Brief — Only the count is wanted here: how many lines of the entries hold the string "Task"?

Exercise inputs —
□ □ □ □ □

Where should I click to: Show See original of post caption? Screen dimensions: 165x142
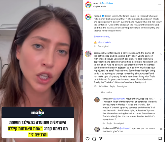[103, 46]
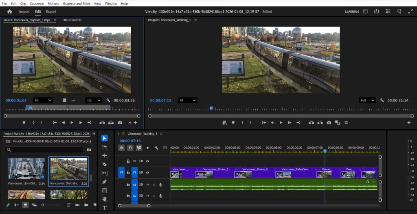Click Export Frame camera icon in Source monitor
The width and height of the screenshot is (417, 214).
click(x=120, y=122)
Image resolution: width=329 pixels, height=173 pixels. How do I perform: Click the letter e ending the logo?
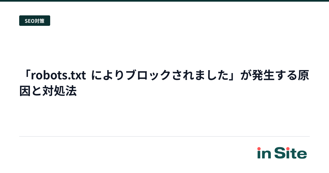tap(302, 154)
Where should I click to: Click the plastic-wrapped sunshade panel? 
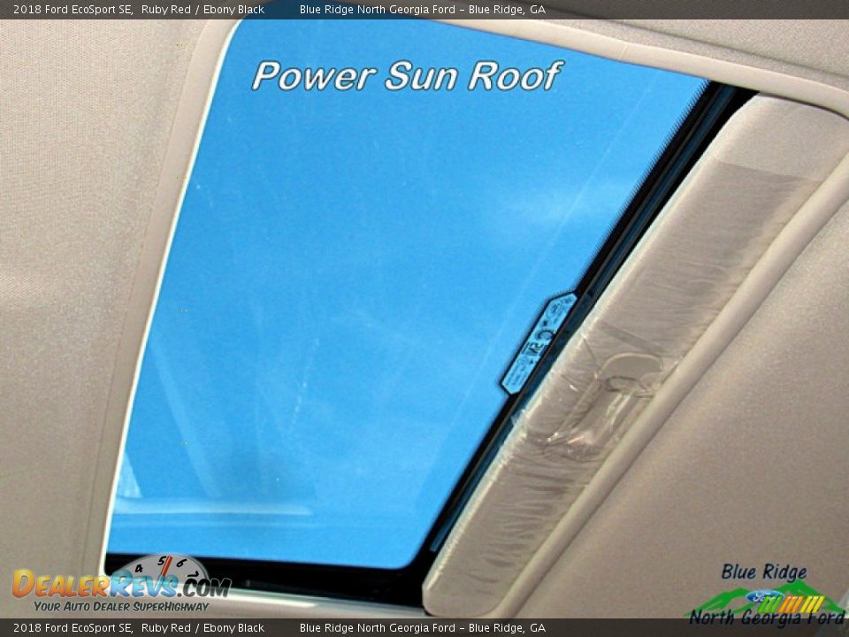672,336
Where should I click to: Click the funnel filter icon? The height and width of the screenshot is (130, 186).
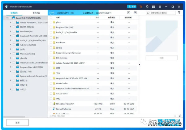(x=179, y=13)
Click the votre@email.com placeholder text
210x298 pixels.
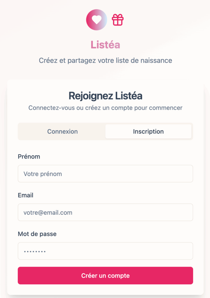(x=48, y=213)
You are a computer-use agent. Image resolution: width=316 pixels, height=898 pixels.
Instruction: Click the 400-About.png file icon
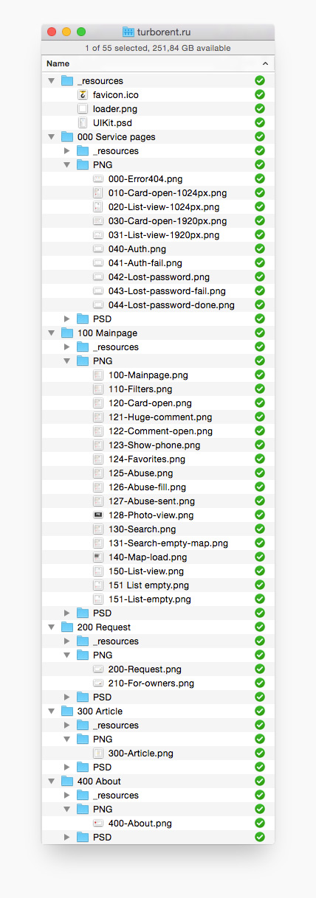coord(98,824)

□ □ □ □ □

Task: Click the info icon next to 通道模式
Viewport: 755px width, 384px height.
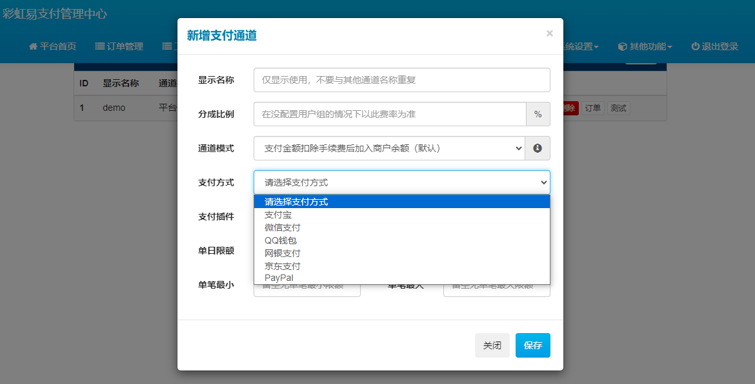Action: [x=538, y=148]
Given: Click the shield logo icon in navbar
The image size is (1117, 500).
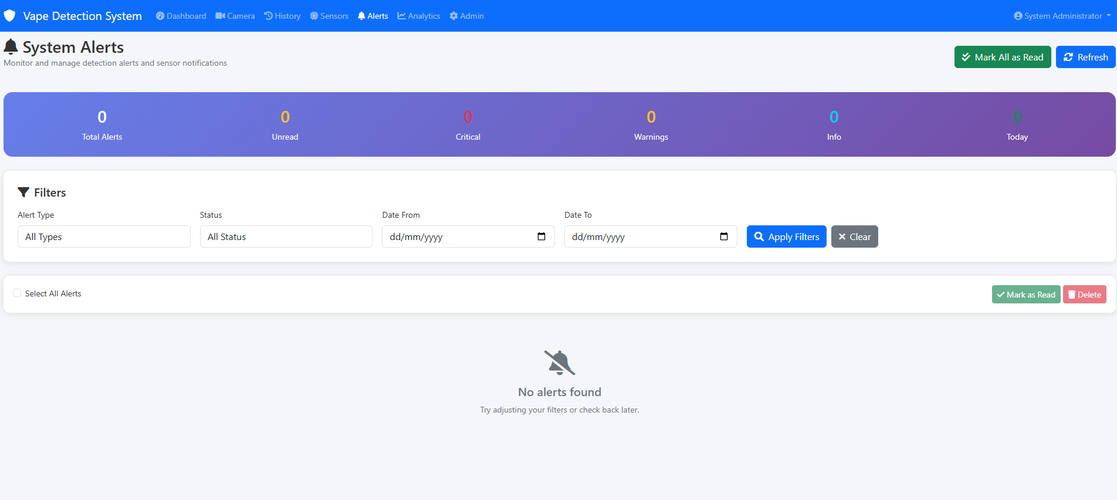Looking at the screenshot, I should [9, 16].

□ □ □ □ □

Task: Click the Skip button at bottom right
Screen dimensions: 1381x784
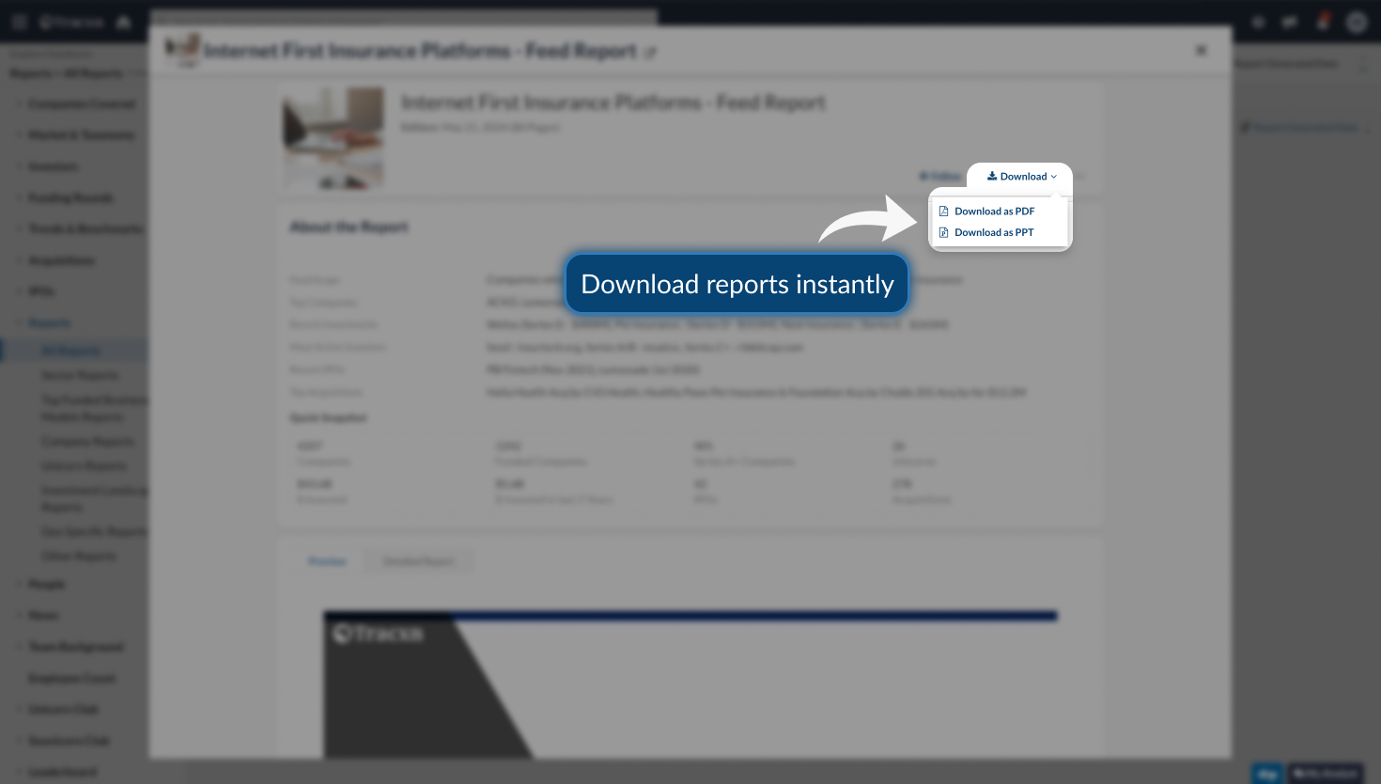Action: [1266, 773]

□ □ □ □ □

Solution to the exercise — 2